Der Weg zum Hof von Christoph Plass führt vorbei an grauen Einfamilienhäusern, in die Jahre gekommenen Fabrikhallen und der schicken Glasfassade eines Supermarkts. Dann kommt lange nichts, bis man in eine Straße, die eigentlich mehr einem asphaltierten Feldweg gleicht, abbiegen muss. Nach einigen weiteren Minuten Fahrt befindet sich Plass‘ landwirtschaftlicher Betrieb auf der rechten Seite.

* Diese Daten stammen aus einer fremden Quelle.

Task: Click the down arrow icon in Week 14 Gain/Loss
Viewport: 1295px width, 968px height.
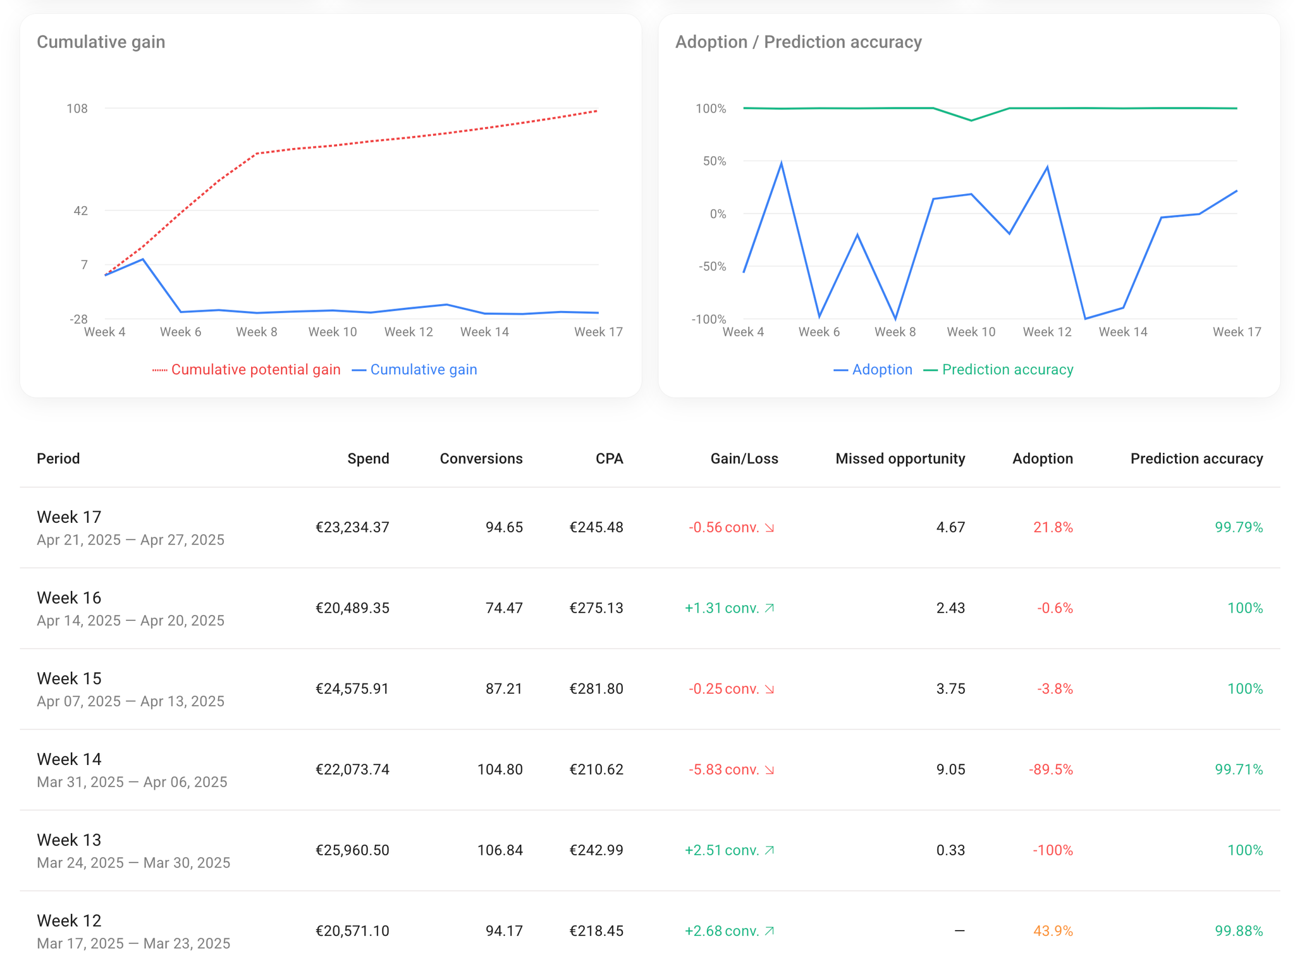Action: pos(770,769)
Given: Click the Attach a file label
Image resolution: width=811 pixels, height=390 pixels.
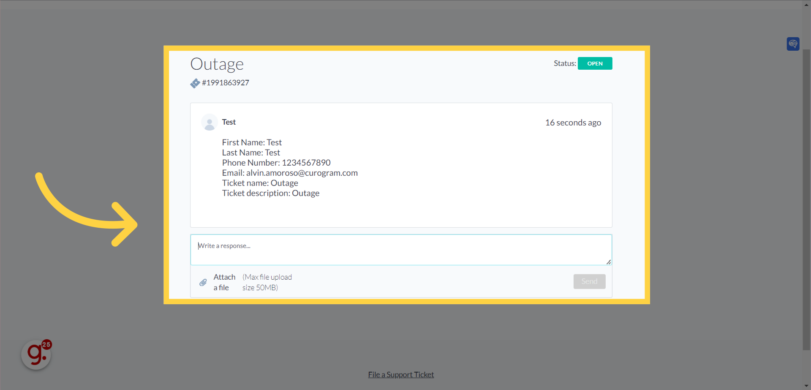Looking at the screenshot, I should 224,282.
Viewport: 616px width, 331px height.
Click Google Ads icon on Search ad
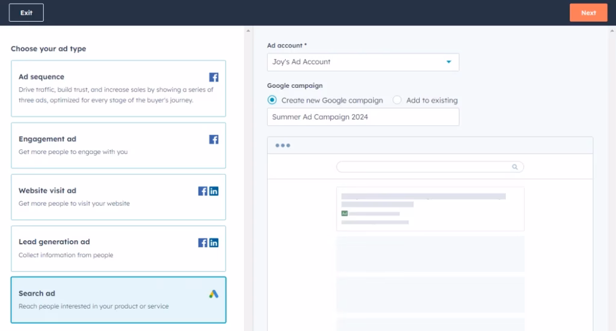point(214,294)
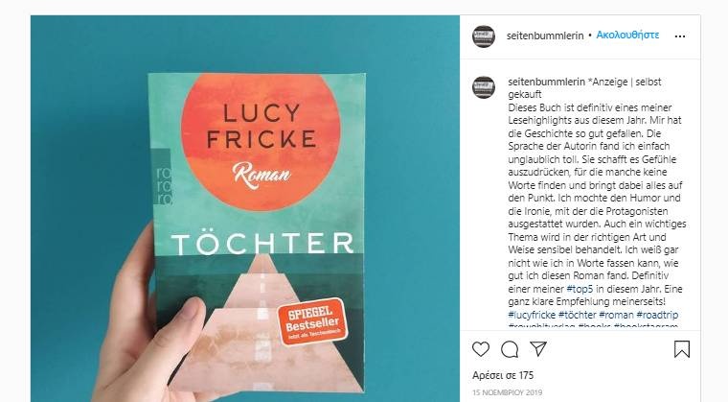The height and width of the screenshot is (402, 728).
Task: Open seitenbummlerin profile picture in header
Action: click(484, 36)
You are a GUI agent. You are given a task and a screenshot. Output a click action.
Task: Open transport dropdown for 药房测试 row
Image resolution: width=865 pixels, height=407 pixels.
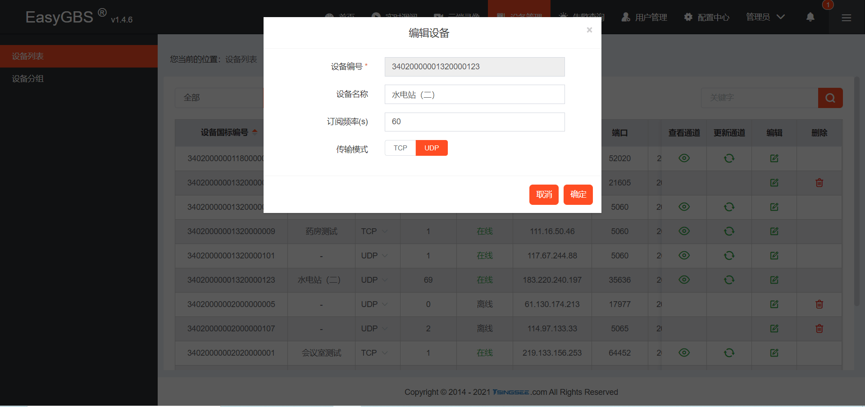[375, 231]
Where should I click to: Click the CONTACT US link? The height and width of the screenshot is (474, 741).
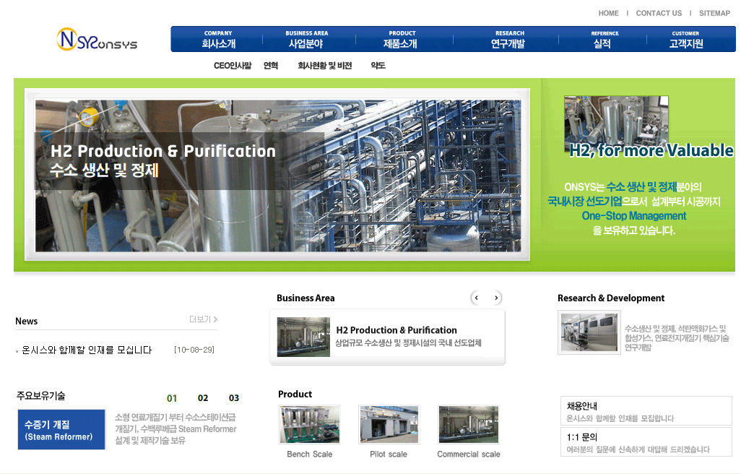[659, 13]
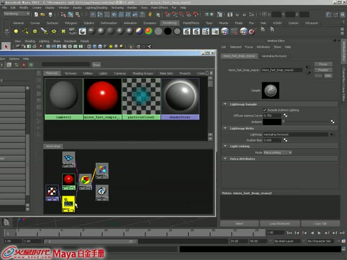This screenshot has height=260, width=347.
Task: Open the Textures tab in Hypershade
Action: [70, 73]
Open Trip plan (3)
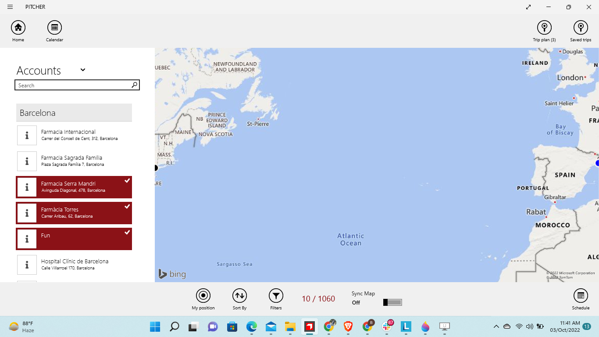The image size is (599, 337). coord(544,28)
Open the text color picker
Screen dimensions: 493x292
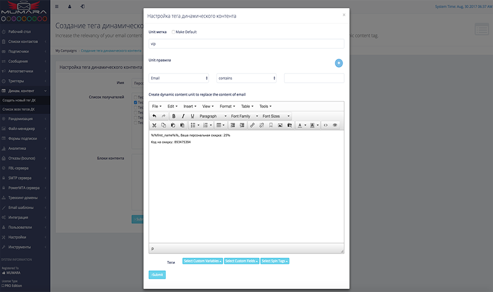[300, 125]
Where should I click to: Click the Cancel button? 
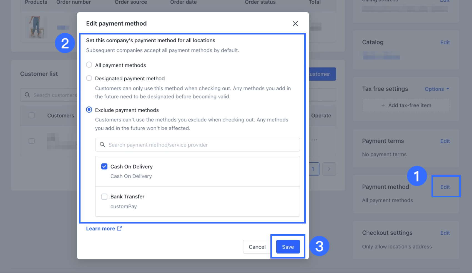click(x=257, y=247)
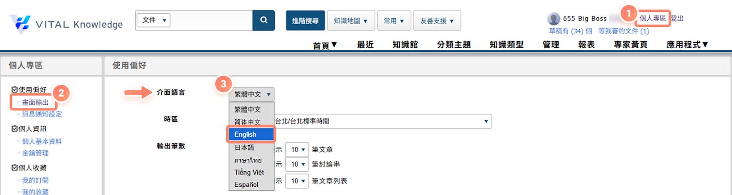The height and width of the screenshot is (195, 732).
Task: Open 個人專區 link
Action: (x=652, y=18)
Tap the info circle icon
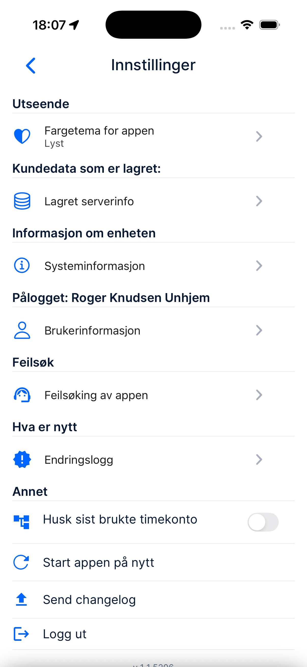The image size is (307, 667). click(x=22, y=265)
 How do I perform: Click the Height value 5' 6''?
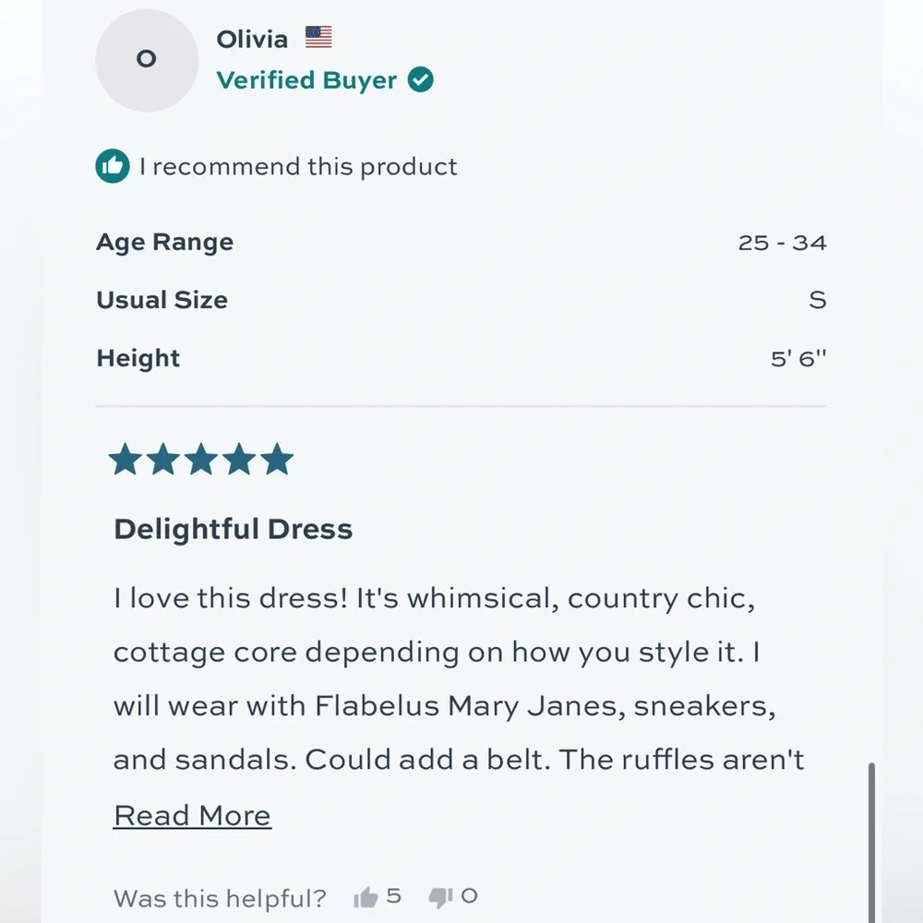coord(798,358)
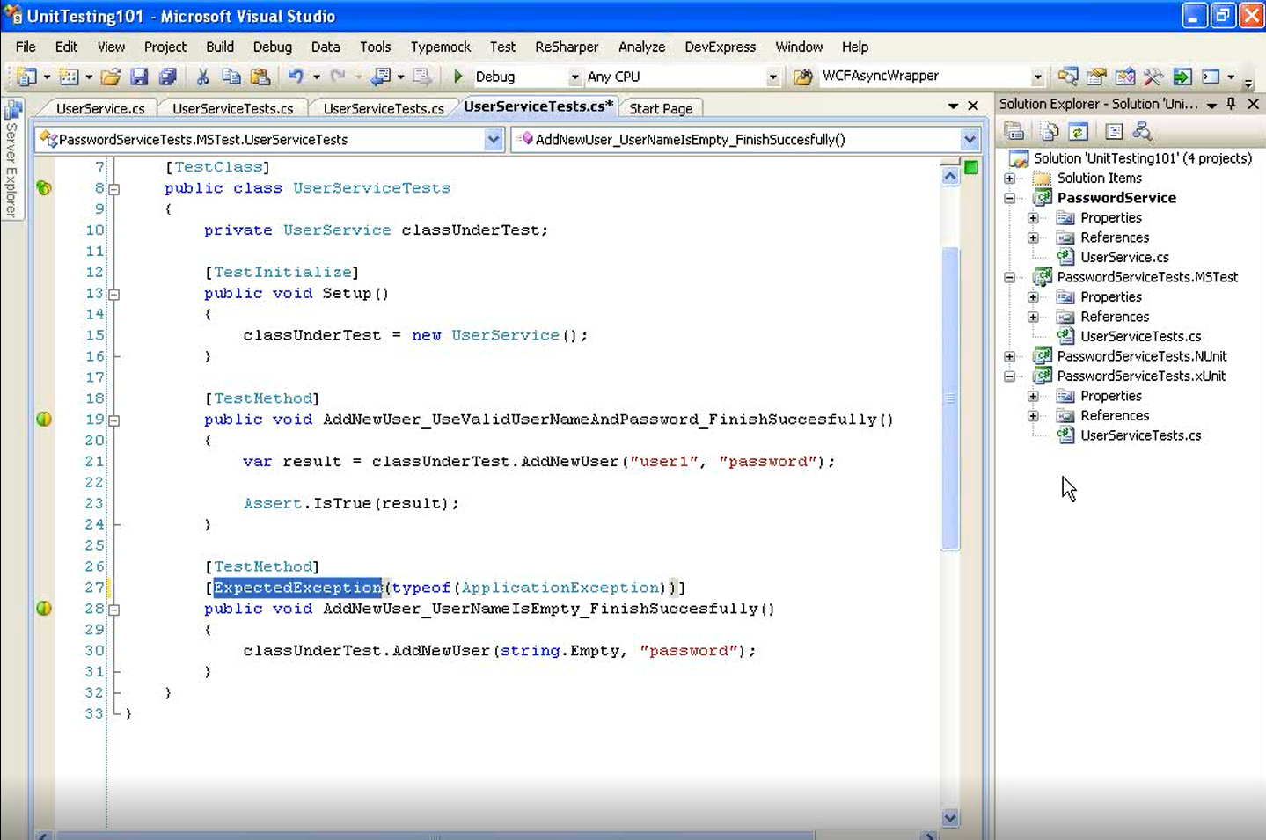Click the Cut scissors icon

tap(202, 77)
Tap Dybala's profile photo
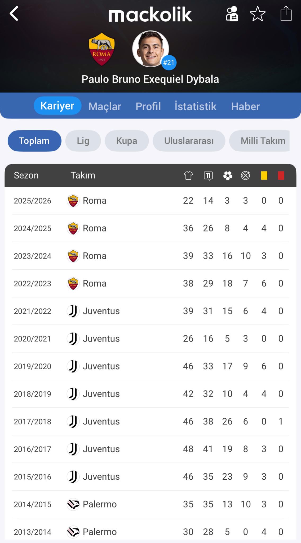This screenshot has width=301, height=543. tap(151, 49)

Neuholland heißt der brandenburgische Landstrich, weil sich hier im 17. Jahrhundert mal niederländische Siedler niederließen. Vermutlich fühlten sie sich an ihre Heimat erinnert. Die Landschaft hier ist flach, die Böden moorig-sandig, die Wiesen sind grün. Berge gibt es nur in den Hallen von Christoph Plass. Spötter könnten behaupten, der Landwirt habe hier, 40 Autominuten von Berlin entfernt, die höchsten Erhebungen in der Gegend geschaffen.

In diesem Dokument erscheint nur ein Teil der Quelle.